Work to complete: Below are the records; copy each line in them that holds the word "will".

Given information:
BEGIN

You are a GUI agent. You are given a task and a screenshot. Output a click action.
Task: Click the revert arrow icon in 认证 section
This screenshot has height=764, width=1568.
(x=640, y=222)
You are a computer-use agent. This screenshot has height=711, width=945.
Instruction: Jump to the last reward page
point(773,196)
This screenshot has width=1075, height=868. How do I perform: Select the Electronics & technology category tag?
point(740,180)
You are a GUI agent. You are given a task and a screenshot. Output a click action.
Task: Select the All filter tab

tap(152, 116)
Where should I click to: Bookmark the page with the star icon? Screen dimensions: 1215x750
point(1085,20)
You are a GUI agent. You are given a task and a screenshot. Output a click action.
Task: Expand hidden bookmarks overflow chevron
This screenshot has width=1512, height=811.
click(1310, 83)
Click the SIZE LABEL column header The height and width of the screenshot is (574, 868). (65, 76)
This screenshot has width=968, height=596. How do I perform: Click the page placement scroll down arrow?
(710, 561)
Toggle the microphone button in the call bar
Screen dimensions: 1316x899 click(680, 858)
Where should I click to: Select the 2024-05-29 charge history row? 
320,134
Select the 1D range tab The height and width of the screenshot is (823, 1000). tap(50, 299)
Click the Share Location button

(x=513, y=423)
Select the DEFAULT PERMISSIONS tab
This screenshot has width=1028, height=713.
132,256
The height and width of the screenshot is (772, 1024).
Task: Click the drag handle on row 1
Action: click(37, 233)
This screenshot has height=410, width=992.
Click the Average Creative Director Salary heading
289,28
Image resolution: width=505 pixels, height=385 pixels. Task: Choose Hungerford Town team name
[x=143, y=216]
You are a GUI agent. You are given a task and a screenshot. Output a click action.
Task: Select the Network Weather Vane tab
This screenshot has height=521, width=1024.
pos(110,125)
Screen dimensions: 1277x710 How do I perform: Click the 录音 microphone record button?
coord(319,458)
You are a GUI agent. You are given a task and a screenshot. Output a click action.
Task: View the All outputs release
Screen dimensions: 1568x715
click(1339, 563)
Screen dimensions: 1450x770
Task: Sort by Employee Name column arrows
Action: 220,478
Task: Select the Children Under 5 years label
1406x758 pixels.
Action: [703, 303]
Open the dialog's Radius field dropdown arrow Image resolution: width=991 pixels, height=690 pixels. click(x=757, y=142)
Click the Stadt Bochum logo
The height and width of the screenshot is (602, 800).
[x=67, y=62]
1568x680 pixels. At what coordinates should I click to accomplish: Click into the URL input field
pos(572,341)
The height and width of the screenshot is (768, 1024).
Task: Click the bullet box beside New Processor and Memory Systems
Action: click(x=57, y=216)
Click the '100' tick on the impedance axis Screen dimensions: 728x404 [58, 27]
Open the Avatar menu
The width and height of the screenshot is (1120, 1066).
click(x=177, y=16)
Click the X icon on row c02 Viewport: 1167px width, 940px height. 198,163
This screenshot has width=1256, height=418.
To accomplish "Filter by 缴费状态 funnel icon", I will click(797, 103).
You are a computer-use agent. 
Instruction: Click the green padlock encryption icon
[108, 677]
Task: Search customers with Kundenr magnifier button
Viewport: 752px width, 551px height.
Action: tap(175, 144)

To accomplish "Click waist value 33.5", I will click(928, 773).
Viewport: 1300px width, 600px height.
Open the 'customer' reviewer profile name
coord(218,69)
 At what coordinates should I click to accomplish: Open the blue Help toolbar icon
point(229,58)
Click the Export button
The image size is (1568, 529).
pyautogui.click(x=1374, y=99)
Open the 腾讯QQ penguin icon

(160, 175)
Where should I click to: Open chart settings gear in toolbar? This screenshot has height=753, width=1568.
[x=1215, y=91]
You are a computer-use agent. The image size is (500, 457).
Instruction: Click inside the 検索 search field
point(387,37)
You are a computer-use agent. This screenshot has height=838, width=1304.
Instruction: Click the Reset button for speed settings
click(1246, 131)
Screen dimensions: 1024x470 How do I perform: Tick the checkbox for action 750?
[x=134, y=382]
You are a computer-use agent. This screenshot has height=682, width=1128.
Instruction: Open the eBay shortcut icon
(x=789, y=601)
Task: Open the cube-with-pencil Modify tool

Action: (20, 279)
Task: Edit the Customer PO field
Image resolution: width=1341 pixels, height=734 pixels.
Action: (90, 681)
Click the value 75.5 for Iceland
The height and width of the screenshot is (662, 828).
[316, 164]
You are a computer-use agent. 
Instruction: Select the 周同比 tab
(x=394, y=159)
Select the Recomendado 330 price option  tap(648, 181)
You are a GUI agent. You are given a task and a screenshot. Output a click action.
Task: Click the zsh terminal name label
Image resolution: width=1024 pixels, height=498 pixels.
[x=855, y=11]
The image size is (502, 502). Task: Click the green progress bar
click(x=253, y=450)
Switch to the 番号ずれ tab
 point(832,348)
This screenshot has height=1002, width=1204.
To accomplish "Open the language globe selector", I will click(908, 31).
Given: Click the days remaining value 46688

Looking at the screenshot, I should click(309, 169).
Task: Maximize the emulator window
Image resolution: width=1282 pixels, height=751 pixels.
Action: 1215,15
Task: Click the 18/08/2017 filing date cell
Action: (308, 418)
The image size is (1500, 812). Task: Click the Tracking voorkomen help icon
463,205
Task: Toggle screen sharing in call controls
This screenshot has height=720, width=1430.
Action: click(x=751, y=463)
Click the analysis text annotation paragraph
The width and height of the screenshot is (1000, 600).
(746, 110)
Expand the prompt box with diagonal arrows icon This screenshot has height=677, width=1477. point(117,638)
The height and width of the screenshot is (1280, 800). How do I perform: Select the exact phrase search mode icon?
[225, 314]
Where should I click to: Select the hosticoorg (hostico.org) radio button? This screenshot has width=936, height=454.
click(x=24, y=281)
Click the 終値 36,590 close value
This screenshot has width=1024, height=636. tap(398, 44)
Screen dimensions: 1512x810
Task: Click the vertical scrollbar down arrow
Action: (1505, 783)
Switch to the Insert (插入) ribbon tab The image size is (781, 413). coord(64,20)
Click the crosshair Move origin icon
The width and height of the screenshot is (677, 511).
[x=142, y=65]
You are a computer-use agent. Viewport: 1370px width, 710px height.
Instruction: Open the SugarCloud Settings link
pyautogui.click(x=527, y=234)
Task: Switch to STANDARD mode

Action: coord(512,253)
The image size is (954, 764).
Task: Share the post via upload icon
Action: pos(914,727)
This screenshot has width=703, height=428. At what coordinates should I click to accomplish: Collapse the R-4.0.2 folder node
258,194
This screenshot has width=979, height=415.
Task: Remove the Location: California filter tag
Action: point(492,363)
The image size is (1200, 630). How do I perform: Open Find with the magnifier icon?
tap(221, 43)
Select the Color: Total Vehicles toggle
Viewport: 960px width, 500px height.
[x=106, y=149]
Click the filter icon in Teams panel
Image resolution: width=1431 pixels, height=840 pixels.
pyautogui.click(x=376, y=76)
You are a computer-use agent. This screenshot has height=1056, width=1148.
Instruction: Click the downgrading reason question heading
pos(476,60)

END

Solution for this task:
To accomplish "Filter by 缴费状态 funnel icon", I will click(797, 103).
To accomplish "Click waist value 33.5", I will click(928, 773).
To accomplish "Open the language globe selector", I will click(908, 31).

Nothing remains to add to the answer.